Requirement – Looking at the records below, count how many lines contain the string "resolution". Give that number alone.

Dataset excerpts

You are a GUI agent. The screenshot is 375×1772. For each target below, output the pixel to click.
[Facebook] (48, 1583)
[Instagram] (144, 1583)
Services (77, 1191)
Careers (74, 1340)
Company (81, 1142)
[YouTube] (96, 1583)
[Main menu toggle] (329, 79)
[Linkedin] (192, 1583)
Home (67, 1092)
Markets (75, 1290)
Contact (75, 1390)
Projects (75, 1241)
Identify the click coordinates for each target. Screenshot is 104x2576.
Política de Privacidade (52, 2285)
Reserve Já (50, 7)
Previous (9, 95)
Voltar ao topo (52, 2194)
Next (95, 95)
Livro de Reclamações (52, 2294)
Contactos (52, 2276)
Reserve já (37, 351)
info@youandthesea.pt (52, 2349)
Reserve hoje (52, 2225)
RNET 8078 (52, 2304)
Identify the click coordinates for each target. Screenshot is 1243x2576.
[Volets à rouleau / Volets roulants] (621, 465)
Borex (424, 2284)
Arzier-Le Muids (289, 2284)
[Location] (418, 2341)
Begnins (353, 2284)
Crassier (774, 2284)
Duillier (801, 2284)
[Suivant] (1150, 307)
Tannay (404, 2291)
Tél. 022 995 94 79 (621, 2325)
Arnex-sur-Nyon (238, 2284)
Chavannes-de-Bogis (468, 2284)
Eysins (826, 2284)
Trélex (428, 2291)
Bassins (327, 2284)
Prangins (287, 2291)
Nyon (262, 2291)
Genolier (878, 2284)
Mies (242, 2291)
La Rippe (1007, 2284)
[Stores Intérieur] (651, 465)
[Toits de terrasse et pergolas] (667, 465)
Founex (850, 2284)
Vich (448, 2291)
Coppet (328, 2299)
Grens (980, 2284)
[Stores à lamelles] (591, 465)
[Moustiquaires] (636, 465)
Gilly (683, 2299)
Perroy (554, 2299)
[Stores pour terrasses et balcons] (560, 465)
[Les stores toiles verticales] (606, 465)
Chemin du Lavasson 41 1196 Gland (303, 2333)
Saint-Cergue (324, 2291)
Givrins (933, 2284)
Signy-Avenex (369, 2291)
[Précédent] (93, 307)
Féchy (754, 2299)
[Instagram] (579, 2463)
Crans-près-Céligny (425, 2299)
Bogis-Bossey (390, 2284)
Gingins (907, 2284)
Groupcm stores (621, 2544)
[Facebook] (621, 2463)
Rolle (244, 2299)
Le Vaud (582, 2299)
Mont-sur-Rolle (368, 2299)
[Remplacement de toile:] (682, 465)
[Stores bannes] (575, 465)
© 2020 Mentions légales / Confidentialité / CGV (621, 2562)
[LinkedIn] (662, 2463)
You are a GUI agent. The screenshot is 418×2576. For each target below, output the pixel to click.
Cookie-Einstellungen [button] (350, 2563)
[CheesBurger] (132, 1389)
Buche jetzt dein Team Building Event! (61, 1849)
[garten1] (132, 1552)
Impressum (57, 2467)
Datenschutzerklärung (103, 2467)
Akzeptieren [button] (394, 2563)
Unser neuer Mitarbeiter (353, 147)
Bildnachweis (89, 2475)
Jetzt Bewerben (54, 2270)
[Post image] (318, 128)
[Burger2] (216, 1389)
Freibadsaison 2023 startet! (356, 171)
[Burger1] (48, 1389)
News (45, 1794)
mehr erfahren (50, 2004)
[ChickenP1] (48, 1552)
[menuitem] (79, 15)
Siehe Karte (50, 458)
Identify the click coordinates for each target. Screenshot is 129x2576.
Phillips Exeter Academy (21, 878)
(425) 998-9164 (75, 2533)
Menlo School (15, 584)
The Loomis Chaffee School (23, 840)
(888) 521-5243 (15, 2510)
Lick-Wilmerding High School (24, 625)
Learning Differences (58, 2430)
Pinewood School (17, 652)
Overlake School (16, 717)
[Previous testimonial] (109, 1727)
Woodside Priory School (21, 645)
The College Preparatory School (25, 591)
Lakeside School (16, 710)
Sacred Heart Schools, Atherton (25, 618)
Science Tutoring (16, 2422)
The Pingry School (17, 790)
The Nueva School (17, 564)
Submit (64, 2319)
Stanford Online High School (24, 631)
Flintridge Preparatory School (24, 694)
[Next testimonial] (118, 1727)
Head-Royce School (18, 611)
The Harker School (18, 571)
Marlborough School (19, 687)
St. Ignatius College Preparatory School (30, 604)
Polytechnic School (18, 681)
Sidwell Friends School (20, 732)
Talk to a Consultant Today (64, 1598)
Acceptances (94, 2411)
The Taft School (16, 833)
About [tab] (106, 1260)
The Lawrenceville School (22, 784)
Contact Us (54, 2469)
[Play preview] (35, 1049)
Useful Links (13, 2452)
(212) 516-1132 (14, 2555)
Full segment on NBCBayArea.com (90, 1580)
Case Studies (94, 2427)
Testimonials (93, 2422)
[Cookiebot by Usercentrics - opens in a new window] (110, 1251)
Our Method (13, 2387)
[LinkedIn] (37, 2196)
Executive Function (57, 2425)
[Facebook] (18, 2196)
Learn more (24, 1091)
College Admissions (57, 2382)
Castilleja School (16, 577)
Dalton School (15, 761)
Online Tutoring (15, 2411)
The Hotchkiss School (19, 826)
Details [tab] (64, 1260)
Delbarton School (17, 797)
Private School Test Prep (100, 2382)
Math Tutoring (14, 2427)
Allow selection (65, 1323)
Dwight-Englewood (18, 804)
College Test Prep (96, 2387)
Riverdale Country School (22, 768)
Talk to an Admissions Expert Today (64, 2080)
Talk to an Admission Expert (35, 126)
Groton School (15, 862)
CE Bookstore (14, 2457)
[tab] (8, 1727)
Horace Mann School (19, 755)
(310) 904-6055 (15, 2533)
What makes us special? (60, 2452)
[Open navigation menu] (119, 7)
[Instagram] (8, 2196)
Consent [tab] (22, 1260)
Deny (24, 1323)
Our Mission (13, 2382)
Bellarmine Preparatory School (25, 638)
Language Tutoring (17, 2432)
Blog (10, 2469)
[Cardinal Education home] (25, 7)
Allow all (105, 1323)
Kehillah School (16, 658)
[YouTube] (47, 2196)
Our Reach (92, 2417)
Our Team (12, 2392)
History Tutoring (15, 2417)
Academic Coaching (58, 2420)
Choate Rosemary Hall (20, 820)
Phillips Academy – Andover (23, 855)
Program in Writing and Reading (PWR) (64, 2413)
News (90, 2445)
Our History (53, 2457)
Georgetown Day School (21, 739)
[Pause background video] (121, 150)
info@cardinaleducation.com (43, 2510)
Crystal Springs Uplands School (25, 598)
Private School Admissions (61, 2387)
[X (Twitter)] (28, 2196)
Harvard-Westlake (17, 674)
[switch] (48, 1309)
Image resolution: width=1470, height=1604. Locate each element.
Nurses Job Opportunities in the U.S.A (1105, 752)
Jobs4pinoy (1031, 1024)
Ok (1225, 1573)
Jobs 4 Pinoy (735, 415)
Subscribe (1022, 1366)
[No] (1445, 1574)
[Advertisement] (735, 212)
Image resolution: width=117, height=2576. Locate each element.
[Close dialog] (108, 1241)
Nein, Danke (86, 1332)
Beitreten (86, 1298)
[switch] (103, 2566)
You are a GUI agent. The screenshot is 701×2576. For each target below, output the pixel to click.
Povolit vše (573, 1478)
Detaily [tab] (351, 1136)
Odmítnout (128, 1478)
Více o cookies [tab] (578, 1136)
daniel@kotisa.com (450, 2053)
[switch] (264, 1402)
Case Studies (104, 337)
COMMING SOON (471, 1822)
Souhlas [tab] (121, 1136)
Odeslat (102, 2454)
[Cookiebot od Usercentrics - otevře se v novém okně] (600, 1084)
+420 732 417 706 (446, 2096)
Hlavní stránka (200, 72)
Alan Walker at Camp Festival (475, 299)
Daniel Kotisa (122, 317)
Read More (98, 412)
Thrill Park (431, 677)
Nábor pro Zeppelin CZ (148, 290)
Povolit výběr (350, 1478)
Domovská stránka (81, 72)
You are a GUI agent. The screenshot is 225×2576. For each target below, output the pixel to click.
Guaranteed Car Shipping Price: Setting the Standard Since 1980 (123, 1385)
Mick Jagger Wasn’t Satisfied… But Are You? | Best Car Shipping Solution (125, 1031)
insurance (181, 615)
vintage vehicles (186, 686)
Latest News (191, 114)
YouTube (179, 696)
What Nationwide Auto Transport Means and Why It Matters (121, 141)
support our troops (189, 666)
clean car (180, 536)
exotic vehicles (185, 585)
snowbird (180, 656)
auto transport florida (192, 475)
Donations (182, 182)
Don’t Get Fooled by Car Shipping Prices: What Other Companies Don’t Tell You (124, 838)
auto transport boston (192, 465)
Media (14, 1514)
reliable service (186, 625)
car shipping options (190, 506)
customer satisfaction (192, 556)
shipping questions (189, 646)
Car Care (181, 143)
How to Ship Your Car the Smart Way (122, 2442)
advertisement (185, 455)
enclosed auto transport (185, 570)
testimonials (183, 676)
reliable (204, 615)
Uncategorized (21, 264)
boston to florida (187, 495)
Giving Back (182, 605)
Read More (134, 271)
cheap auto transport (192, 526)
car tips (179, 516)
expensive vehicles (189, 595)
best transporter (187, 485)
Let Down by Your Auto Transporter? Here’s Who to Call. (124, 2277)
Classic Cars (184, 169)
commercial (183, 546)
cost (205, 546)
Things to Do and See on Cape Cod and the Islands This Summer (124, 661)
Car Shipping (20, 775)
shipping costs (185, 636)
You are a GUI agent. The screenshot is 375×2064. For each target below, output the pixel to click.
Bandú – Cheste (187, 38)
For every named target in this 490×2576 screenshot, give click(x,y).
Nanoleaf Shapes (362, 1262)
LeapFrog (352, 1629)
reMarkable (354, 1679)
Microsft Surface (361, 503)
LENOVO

Task response – 2